(July 29, 2020) On July 8, 2020, Law No. 21238, which amends the Chilean Political Constitution to establish limitations on the reelection of certain public officials, entered into force in Chile. The new law also provides that elections for deputies (members of the lower house of the national legislature) and senators are to be held jointly. The law had been promulgated by the president of Chile, Sebastián Piñera, five days earlier.
Under Law No. 21238, deputies, whose terms are four years, may be reelected for up to two terms successively, while senators, whose terms are eight years, may be successively reelected for up to one term. The new law also provides that mayors are to serve for four years, and may be successively reelected for up to two terms. For purposes of this computation, elected officials are considered to have held office for a term when they have fulfilled more than half of their mandate.

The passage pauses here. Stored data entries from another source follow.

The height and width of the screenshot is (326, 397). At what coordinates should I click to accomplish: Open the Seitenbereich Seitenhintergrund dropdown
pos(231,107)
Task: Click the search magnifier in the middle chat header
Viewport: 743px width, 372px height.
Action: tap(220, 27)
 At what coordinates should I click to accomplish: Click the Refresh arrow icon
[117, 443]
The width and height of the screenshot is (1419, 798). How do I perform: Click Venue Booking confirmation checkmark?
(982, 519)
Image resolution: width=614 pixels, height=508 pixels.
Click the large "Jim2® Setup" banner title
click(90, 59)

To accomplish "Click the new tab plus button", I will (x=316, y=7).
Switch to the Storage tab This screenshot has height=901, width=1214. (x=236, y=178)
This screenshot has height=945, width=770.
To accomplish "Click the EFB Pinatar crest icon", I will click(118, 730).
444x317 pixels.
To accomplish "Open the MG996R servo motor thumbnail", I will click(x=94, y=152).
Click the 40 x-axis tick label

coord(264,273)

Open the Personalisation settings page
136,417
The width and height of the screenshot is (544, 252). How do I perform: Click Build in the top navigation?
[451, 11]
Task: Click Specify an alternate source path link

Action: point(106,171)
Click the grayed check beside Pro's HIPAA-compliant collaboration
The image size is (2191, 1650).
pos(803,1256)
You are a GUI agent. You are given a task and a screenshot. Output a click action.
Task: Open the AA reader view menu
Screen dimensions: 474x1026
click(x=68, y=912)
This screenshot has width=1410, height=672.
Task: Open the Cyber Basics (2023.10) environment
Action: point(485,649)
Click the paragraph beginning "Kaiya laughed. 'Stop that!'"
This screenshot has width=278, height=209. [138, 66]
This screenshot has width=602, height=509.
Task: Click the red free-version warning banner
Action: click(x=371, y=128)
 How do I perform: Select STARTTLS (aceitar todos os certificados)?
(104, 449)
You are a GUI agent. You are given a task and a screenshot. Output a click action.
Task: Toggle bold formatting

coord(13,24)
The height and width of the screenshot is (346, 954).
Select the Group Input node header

When promulgating the constitutional amendment, the president stated that setting limits on the reelection of lawmakers and other elected officials had been one of his campaign proposals and would contribute to the strengthening of democracy, with greater participation and transparency in the political process.
The president noted that, in his view, Chile had recently gone through a period of deterioration in the political environment, where some of the country’s institutions had been weakened, with an alarming distancing between citizens and politicians. He argued that a more frequent renewal of lawmakers and elected officials would pave the way for more citizens to run for positions in popular elections. The president said the aim of the change is to improve the levels of confidence of citizens in democratic institutions and the people who work in them.
Under the new law, about 100 mayors, 700 council members, 37 deputies, and 13 senators will not be able to run again in the next elections.